Structure-Preserving Extension of Discrete Systems to Continuous Limits

苏杭 Zhang, Bosley Zhang
(Luoyang)

 

Abstract

This paper rigorously addresses the limit transition problem from discrete to continuous time within the established axiomatic framework of ECS discrete systems. First, we present the precise mathematical definition of an ECS discrete system: state evolution is uniquely determined by the MIE (Maximum Information Efficiency) variational criterion, which automatically generates quadratic global conserved quantities and preserves the MOC (Multi-Origin Curvature) discrete symmetry group. We prove that as the time step h \to 0 (with fixed total time), the solutions to the discrete difference equations satisfying the ECS axioms converge to those of a system of continuous differential equations. This limiting system preserves the conserved quantities (constant values), symmetry groups (expanded into continuous Lie groups), and the MIE extremum criterion (as the Euler-Lagrange equation of a variational problem) of the original discrete system. Furthermore, under the ergodicity assumption, we demonstrate the unity of the discrete large-number limit and the continuous ergodic limit. Thereby, we achieve a rigorous, structure-preserving extension of the ECS paradigm from discrete to continuous time domains, laying a theoretical foundation for subsequent applications in geometric field theory and statistical physics.

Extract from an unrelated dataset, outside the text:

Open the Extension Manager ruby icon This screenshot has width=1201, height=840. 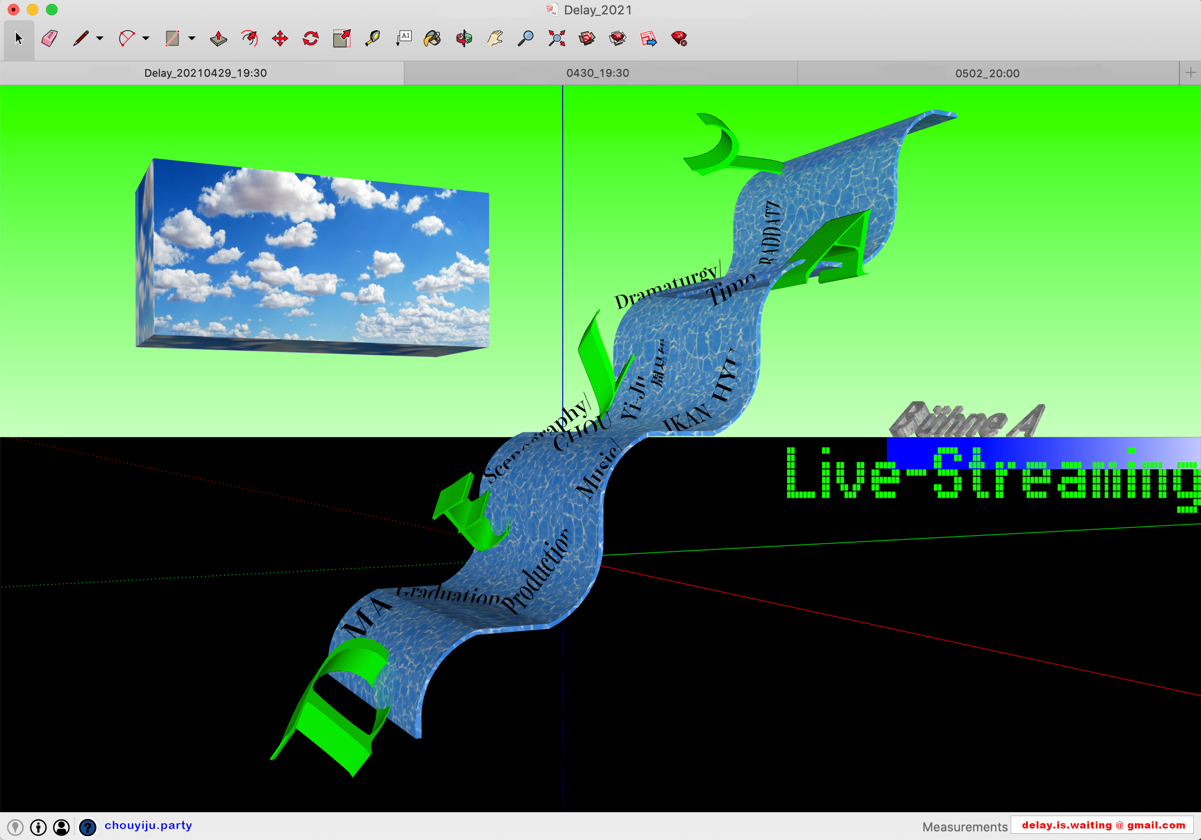pos(679,38)
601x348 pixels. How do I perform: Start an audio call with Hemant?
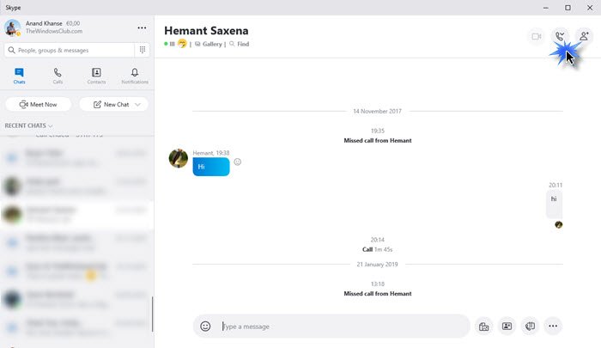click(560, 36)
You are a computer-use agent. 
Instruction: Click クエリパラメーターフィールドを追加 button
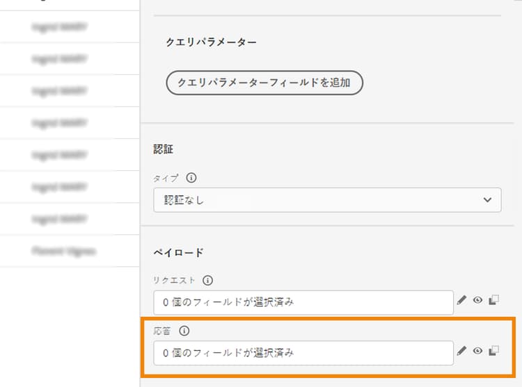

Keywords: ECS Universal Theory; Structure-Preserving Extension to Limits; Maximum Information Efficiency (MIE); Multi-Origin Curvature (MOC); Discrete-Continuum Unity; Ergodic Limit

 

1. Introduction

The ECS theory is centered on the three axioms of Extremum (E), Conservation (C), and Symmetry (S), and has yielded consistent results in discrete system analysis. However, any theory aiming to describe physical spacetime must accommodate a continuous time manifold. The core problem addressed in this paper is: Given a discrete-time system satisfying the ECS axioms, can it be uniquely embedded into a continuous-time system in a structure-preserving manner? Does this embedding preserve conserved quantities, symmetry groups, and the extremum criterion?

In contrast to previous work that treated "structure-preserving extension" as an axiom, this paper formulates it as a mathematical proposition. We prove that for a broad class of ECS discrete systems (linear dynamics + quadratic conserved quantities + finite-group symmetry), this extension not only exists but also yields a unique limiting system that fully inherits the core structure of the discrete system. The key tools for the proof are Γ-convergence in function spaces and weak convergence of stochastic processes.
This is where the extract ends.